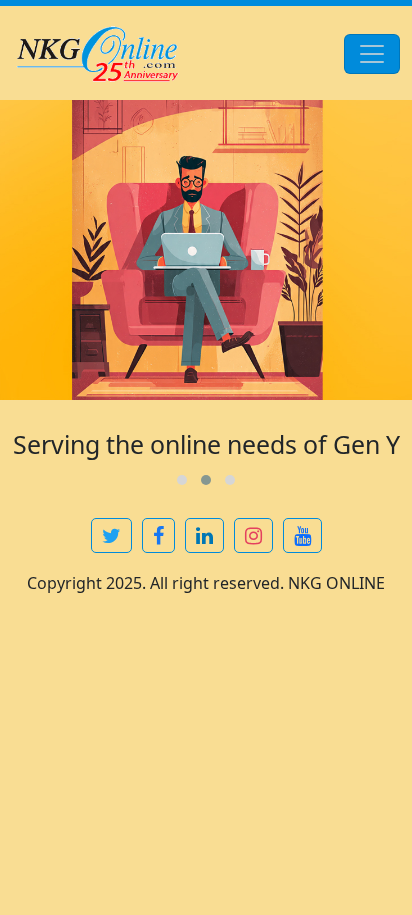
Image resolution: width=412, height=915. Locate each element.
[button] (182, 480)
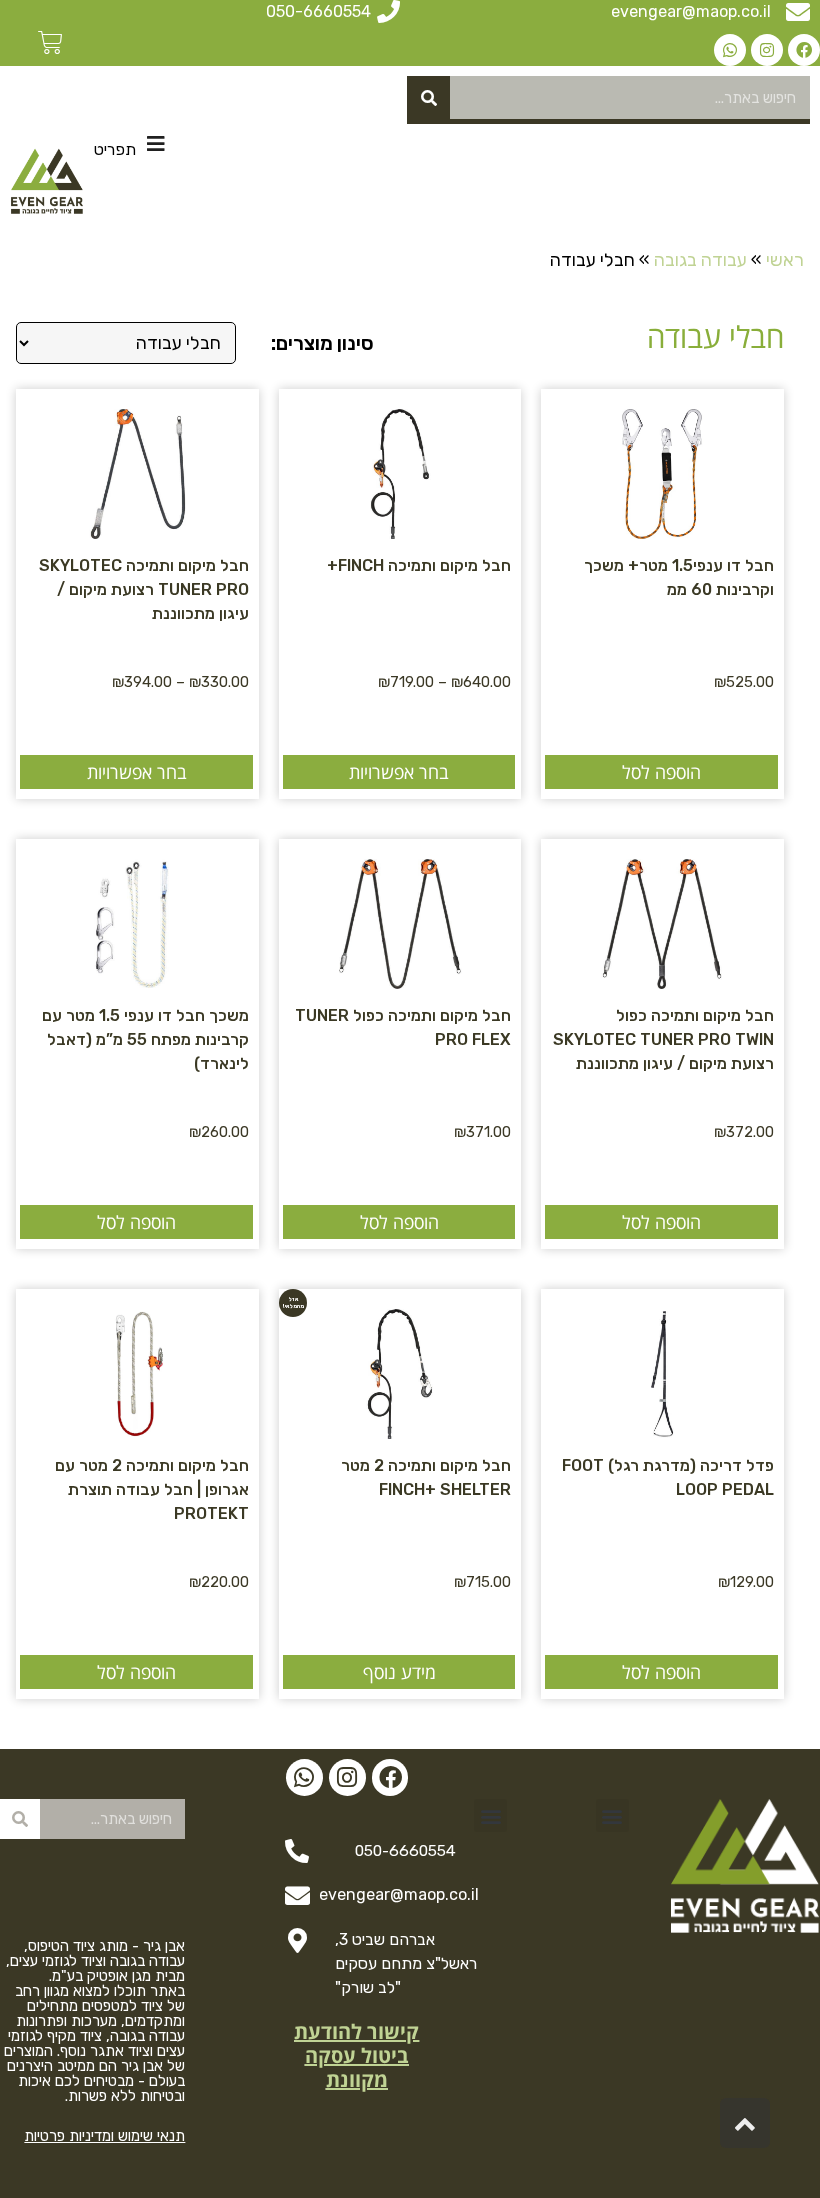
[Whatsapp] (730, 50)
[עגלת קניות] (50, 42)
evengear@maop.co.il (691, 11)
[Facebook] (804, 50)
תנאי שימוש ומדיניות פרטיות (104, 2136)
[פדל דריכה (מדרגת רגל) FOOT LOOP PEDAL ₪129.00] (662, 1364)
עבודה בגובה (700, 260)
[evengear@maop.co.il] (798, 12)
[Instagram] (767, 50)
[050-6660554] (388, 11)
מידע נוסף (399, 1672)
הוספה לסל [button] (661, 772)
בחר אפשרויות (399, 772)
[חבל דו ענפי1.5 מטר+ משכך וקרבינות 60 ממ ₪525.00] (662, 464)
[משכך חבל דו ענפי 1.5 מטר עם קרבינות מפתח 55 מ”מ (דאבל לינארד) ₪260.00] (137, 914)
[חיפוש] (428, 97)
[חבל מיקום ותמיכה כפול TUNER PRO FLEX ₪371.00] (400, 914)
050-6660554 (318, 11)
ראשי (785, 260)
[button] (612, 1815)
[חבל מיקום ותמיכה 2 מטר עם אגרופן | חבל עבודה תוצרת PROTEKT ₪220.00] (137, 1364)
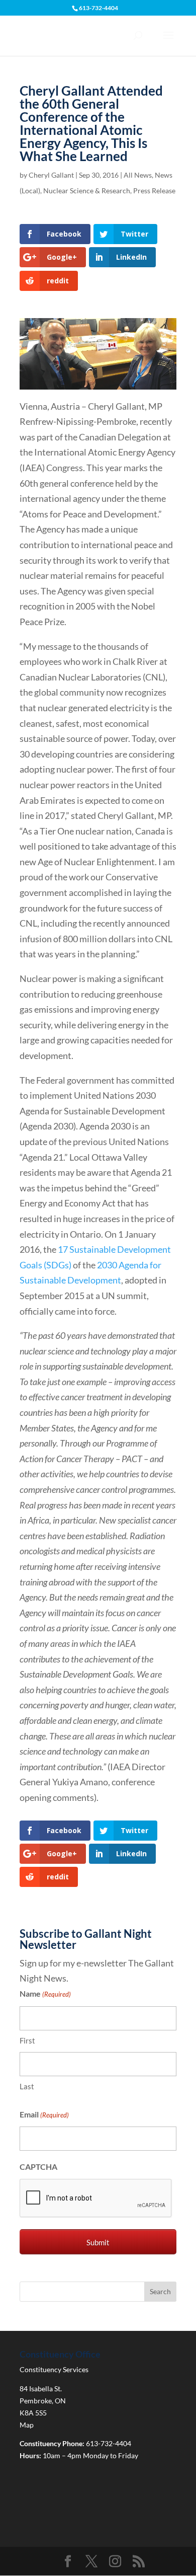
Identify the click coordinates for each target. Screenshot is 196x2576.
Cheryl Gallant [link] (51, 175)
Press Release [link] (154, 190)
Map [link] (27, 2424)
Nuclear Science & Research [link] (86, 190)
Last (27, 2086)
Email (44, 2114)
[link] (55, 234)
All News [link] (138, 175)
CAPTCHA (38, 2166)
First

Activity -> Everything in the listing above must be retyped exactly, except for the pictures.

Answer area ->
Image resolution: width=412, height=915. Locate each element.
[button] (182, 480)
[Whatsapp] (730, 50)
[עגלת קניות] (50, 42)
evengear@maop.co.il (691, 11)
[Facebook] (804, 50)
תנאי שימוש ומדיניות פרטיות (104, 2136)
[פדל דריכה (מדרגת רגל) FOOT LOOP PEDAL ₪129.00] (662, 1364)
עבודה בגובה (700, 260)
[evengear@maop.co.il] (798, 12)
[Instagram] (767, 50)
[050-6660554] (388, 11)
מידע נוסף (399, 1672)
הוספה לסל [button] (661, 772)
בחר אפשרויות (399, 772)
[חבל דו ענפי1.5 מטר+ משכך וקרבינות 60 ממ ₪525.00] (662, 464)
[משכך חבל דו ענפי 1.5 מטר עם קרבינות מפתח 55 מ”מ (דאבל לינארד) ₪260.00] (137, 914)
[חיפוש] (428, 97)
[חבל מיקום ותמיכה כפול TUNER PRO FLEX ₪371.00] (400, 914)
050-6660554 (318, 11)
ראשי (785, 260)
[button] (612, 1815)
[חבל מיקום ותמיכה 2 מטר עם אגרופן | חבל עבודה תוצרת PROTEKT ₪220.00] (137, 1364)
Identify the click coordinates for each target. Screenshot is 196x2576.
Cheryl Gallant [link] (51, 175)
Press Release [link] (154, 190)
Map [link] (27, 2424)
Nuclear Science & Research [link] (86, 190)
Last (27, 2086)
Email (44, 2114)
[link] (55, 234)
All News [link] (138, 175)
CAPTCHA (38, 2166)
First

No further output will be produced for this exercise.